Entre las conclusiones del estudio realizado, Luis Gimeno señala que «se ha observado que en las últimas décadas, especialmente en las latitudes medias y altas del hemisferio norte (por encima de los 48°N), estos excesos de agua dulce oceánica han mostrado mayor persistencia, extensión e intensidad que los excesos de agua dulce desarrollados únicamente sobre tierra». También se ha observado, añade, que estos excesos de agua dulce oceánica migraron hacia tierra y que estas migraciones están asociadas a diferentes patrones de teleconexión atmosférica bien conocidos en el Atlántico y el Pacífico.
Asimismo, utilizando diferentes modelos CMIP6, que son los modelos climáticos empleados en el último informe del Panel Intergubernamental sobre el Cambio Climático (IPCC), la investigación observó “una intensificación de estos procesos migratorios con el cambio climático, lo que aumentará significativamente su influencia en los patrones de precipitación sobre los continentes, tanto por razones dinámicas (relacionadas con cambios en la circulación atmosférica) como termodinámicas (relacionadas con el aumento de la humedad en la atmósfera)”. Estos cambios en los patrones migratorios, comenta el físico de la UVigo, “pueden tener una gran influencia en los patrones regionales de precipitación y sequía a largo plazo”.

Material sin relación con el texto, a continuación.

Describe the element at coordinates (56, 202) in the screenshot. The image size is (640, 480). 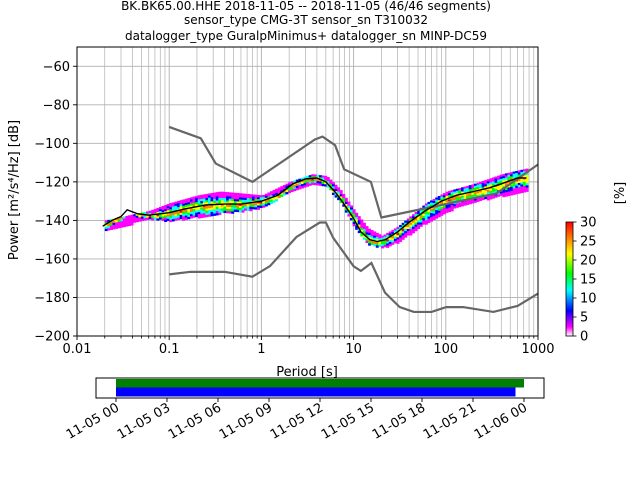
I see `y-axis: −60 −80 −100 −120 −140 −160 −180 −200` at that location. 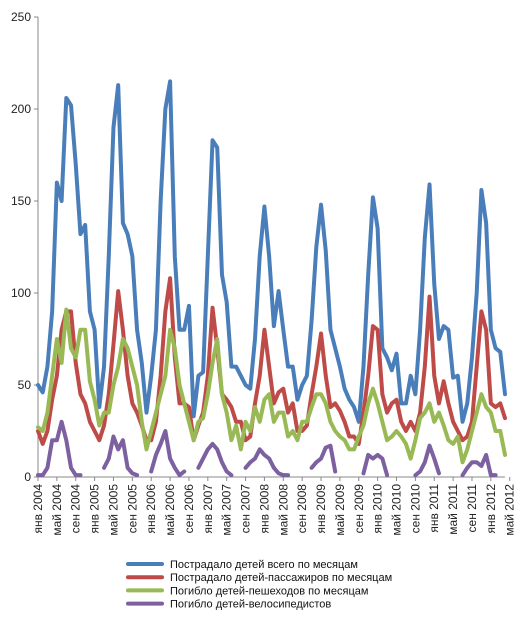 What do you see at coordinates (170, 510) in the screenshot?
I see `x-tick-label: май 2006` at bounding box center [170, 510].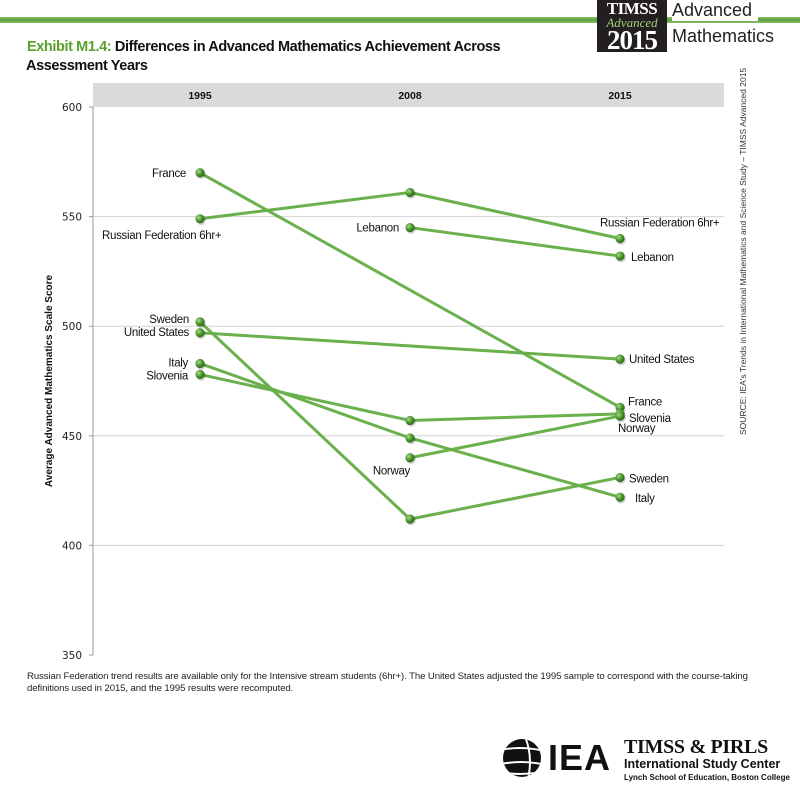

La participación del profesor Luis Gimeno en este estudio se centró en la evaluación de los mecanismos de transporte de humedad y en la diferenciación del mecanismo propuesto en este trabajo (propagación espacial del exceso de precipitación menos la evaporación) de otros mecanismos de menor escala espacial y temporal, como los ríos atmosféricos, las corrientes en chorro de bajo nivel y los ciclones tropicales. También participó en la interpretación global de los resultados.
El CIM cuenta con el reconocimiento CIGUS de la Xunta de Galicia, que acredita la calidad y el impacto de su investigación, y su actividad está cofinanciada por la Unión Europea a través del Programa FEDER 21-27.